Secondo i dati emersi sarebbero circa 175mila i decessi che, ogni anno, vengono provocati da tumori e, nonostante dal 1990 al 2007 la percentuale di sopravvivenza sia aumentata del 18%, alcune criticità restano ancora, come il 15% di esami effettuati ma ritenuti inutili. Per questo motivo lo stesso Ministro della Salute Beatrice Lorenzin ha ribadito quanto fosse importante la prevenzione dei tumori, continuando, “Bisogna dire alla gente che dal cancro oggi si può guarire ma che non bisogna avere paura di fare gli esami di screening.”

Questo anche perché, come dichiarato sempre dallo stesso Ministro, le Regioni che hanno attivato le reti oncologiche regionali risultano essere ancora molto poche e, per questo motivo, “senza una rete regionale non possiamo fare un lavoro di prevenzione e assistenza”. Queste, infatti, procederebbero in maniera decisamente lenta poiché, evidenzia il presidente Aiom Carmine Pinto, “servono fino a 60 giorni per un’operazione di chirurgia oncologica, ma con le reti si potrebbero abbattere del 30% questi tempi“.

Un altro problema riguarderebbe anche gli esami ritenuti inutili, che per via del loro prezzo elevato vanno a pesare sul sistema sanitario per circa 350milioni di euro l’anno.
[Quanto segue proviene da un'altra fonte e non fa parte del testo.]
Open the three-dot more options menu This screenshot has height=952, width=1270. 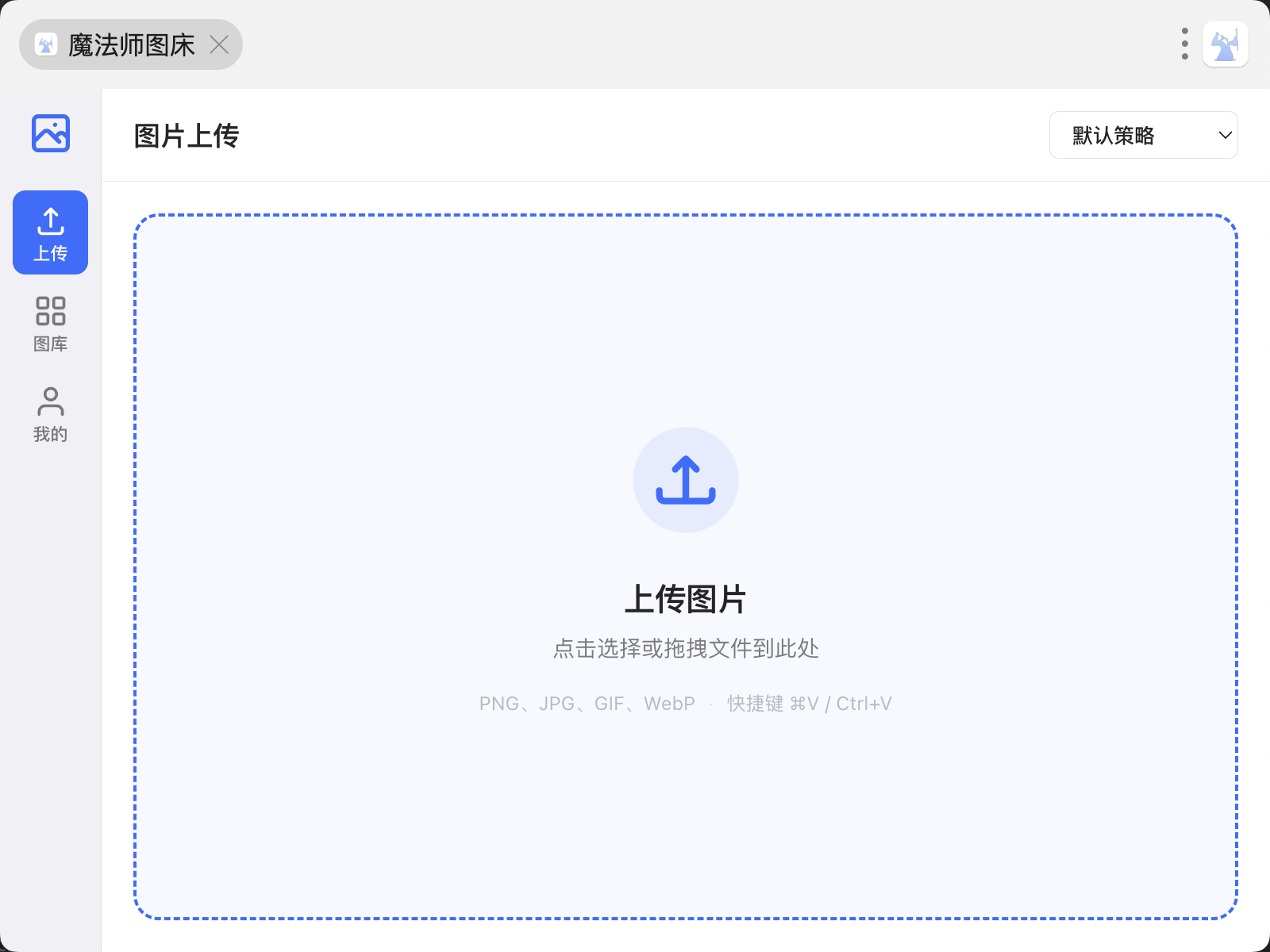[x=1184, y=44]
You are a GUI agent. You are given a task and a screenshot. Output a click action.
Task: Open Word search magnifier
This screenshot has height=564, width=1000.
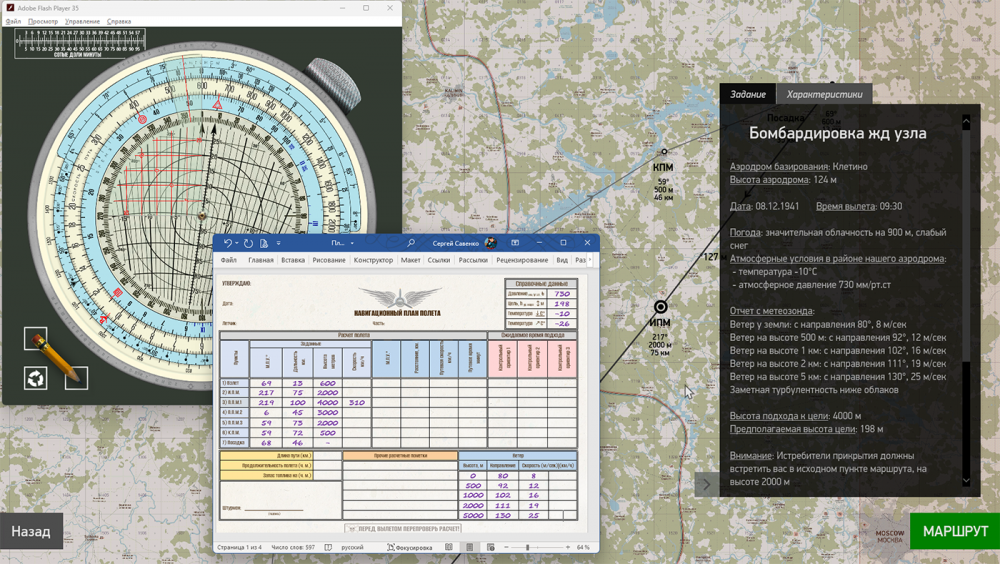411,243
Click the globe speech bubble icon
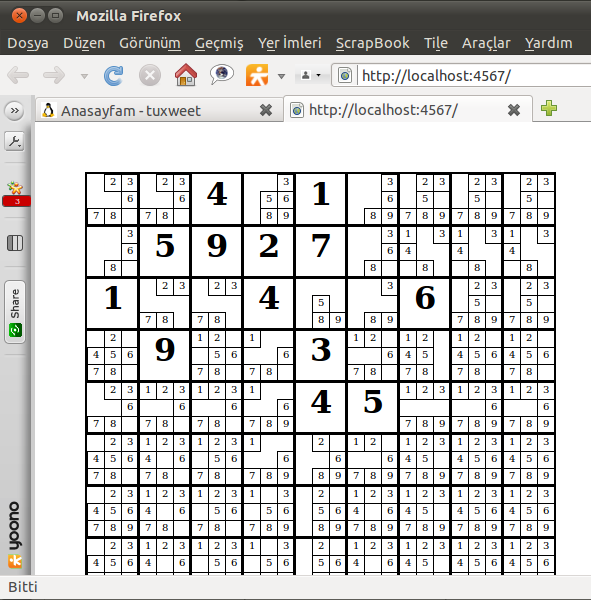 pyautogui.click(x=222, y=74)
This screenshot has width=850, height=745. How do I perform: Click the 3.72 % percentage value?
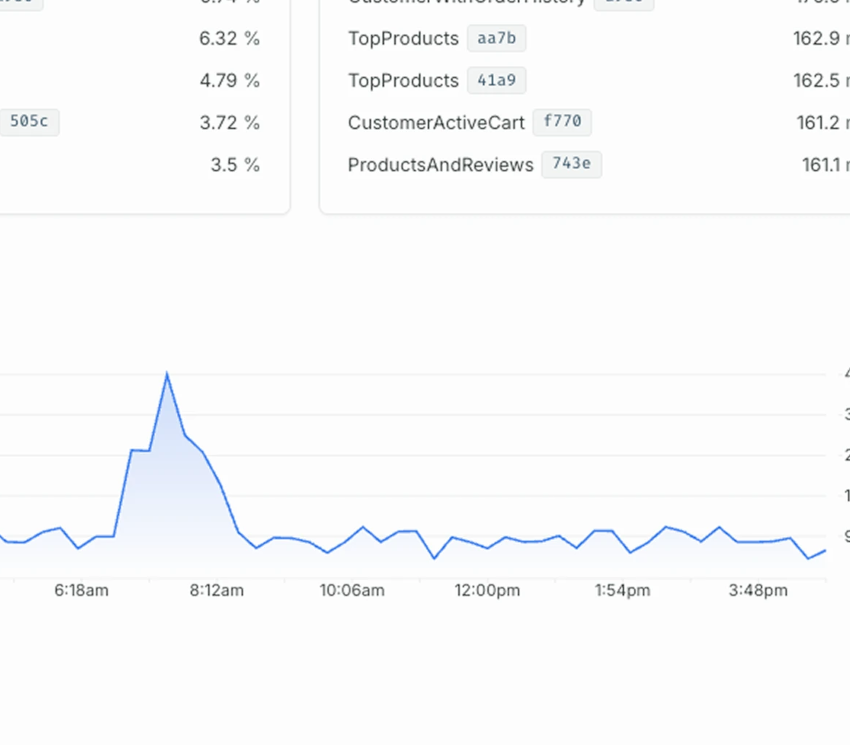coord(229,123)
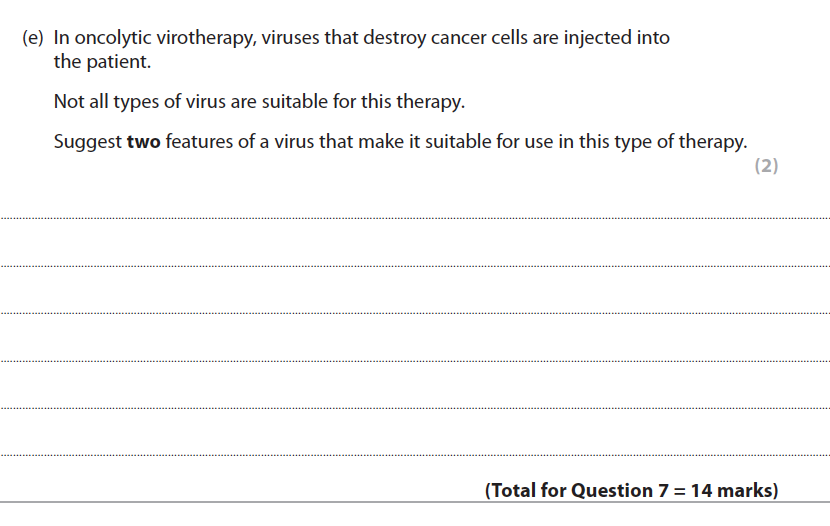This screenshot has height=526, width=830.
Task: Click the word "Suggest"
Action: coord(87,141)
Per questo motivo, spiega sempre Pinto, questi potrebbero essere utilizzati per cercare di garantire l’accesso ai farmaci innovativi che stanno per arrivare sul mercato, tra cui “terapie personalizzate che agiscono solo sulle cellule malate preservando quelle sane, cui si aggiunge una nuova importante arma nel trattamento della patologia neoplastica rappresentata dall’immunoterapia, che riattiva il sistema immunitario contro il tumore“.

Per questo motivo è stata lanciata una richiesta per istituire un Fondo unico nazionale per i farmaci innovativi oncologici.